**What needs to be done:**
Please give back word for word the lines of the material below between the line containing "The width and height of the screenshot is (1568, 761)." and the line containing "Click Choose plan", inclusive.

**The data:**
--- --- ---

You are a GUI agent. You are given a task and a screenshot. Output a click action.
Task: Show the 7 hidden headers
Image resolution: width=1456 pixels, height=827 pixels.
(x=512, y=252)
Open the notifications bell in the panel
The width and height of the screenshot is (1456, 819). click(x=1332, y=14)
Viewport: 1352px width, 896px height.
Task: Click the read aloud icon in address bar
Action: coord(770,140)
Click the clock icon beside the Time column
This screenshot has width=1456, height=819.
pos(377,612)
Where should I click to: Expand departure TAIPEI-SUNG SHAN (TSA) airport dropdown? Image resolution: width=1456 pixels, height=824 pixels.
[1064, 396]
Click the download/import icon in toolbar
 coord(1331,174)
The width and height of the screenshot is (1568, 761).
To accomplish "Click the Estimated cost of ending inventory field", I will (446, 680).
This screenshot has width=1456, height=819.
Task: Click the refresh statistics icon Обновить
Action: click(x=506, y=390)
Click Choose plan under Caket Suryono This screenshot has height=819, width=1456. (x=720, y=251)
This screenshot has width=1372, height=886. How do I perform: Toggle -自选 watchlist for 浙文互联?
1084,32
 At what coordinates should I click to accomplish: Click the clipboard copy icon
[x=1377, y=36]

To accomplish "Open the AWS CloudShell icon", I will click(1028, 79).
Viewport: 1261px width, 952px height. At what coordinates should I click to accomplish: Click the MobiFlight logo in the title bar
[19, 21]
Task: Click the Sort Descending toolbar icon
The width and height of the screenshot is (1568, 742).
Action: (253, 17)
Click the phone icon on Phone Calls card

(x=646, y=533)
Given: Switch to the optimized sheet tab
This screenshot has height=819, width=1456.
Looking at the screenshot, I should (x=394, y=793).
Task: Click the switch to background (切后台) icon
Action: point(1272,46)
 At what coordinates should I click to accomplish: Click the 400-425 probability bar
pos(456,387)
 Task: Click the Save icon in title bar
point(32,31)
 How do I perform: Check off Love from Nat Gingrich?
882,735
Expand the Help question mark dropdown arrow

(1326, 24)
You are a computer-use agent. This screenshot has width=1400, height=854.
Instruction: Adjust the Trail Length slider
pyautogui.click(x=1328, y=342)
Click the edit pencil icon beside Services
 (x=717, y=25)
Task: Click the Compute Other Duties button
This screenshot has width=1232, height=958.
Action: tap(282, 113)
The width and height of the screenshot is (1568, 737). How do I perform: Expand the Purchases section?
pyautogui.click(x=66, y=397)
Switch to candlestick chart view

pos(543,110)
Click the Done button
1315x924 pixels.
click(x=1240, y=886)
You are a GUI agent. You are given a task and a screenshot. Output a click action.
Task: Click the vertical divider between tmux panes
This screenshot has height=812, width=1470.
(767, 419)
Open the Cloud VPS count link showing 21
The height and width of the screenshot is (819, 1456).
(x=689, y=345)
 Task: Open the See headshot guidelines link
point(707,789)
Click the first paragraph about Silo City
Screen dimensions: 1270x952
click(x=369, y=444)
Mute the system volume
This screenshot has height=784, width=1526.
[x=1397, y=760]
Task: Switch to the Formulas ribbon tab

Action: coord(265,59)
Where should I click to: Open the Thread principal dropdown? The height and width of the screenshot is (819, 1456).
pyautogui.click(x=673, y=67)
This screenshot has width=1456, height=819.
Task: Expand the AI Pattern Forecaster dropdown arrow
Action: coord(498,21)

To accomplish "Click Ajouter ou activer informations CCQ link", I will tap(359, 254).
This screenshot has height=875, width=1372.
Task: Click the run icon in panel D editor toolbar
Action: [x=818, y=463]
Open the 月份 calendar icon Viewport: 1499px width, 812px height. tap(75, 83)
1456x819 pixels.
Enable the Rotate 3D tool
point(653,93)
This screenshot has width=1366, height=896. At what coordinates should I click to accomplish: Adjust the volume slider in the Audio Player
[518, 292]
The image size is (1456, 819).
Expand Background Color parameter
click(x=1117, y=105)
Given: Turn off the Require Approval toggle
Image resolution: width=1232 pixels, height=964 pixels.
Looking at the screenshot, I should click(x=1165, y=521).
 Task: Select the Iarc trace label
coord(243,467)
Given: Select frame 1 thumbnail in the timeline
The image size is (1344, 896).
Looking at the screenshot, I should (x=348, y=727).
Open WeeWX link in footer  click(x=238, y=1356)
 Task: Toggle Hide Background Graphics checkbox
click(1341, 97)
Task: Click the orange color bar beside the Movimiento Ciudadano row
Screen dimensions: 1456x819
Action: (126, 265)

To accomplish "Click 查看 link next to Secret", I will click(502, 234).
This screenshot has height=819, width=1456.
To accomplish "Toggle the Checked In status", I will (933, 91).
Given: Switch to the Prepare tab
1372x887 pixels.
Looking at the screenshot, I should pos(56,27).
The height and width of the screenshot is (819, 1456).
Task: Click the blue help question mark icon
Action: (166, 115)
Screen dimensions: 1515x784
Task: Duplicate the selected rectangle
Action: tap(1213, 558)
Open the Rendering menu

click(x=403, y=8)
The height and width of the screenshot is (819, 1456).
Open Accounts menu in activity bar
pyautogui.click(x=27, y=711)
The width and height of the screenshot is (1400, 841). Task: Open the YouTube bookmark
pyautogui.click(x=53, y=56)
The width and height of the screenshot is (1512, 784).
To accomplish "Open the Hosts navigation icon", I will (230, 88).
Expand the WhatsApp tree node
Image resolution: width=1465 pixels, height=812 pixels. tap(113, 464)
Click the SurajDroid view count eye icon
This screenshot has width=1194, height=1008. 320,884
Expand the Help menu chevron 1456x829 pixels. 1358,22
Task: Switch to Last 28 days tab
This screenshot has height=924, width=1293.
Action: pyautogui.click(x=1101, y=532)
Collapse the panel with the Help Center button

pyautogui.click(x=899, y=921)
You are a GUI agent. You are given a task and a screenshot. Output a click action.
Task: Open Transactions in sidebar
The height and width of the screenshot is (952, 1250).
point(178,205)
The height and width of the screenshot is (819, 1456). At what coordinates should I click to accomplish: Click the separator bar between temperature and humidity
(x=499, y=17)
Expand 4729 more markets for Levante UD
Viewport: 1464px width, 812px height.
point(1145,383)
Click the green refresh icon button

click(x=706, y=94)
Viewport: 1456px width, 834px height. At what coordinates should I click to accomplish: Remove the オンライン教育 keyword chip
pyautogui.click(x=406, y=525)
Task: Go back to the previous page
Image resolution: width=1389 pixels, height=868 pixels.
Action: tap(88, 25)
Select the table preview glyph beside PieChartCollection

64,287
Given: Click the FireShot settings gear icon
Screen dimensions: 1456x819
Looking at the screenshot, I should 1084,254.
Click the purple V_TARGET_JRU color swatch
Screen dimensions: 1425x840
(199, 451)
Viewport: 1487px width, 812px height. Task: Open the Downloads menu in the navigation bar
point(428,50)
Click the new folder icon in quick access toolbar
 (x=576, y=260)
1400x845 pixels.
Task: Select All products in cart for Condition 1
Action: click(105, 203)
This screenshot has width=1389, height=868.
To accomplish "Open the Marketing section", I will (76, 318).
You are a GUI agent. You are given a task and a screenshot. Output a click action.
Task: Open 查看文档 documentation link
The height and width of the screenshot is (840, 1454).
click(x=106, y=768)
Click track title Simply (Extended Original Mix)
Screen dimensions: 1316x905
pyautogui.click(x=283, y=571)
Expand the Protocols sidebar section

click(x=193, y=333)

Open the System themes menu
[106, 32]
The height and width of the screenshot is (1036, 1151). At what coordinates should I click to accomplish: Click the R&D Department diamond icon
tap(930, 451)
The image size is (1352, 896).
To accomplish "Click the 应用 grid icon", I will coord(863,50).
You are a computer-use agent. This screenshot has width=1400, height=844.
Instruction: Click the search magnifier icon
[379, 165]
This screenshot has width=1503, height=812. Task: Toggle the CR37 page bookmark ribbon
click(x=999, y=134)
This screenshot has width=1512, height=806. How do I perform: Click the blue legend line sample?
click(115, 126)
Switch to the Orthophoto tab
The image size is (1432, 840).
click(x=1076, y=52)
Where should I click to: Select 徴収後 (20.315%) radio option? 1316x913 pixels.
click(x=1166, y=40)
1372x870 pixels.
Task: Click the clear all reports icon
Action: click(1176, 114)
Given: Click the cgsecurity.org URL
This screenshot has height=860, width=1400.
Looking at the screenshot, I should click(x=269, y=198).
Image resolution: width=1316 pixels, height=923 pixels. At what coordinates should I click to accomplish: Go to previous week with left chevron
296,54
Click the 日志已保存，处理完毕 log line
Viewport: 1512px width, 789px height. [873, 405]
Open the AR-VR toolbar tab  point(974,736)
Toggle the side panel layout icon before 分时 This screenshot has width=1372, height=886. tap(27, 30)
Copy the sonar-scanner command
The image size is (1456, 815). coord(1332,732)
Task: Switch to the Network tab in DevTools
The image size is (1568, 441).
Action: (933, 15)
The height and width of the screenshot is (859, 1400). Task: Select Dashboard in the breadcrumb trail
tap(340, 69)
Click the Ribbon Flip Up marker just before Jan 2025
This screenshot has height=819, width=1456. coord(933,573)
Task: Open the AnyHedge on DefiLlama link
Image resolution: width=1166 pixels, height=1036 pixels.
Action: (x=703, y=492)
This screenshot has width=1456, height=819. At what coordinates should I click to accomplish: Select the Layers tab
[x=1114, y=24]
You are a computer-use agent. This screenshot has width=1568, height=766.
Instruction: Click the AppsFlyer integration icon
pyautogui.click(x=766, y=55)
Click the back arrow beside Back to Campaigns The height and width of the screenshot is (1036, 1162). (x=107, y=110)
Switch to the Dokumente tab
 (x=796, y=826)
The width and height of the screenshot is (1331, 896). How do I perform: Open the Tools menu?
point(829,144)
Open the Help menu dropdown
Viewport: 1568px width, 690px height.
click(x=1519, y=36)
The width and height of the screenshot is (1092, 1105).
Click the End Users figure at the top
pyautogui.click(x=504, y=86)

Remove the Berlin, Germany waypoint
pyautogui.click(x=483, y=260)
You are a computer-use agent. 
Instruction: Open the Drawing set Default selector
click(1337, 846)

--- --- ---

**Result of this task:**
The width and height of the screenshot is (1568, 761).
To accomplish "Click the Estimated cost of ending inventory field", I will (446, 680).
This screenshot has width=1456, height=819.
Task: Click the refresh statistics icon Обновить
Action: click(x=506, y=390)
Click Choose plan under Caket Suryono This screenshot has height=819, width=1456. (x=720, y=251)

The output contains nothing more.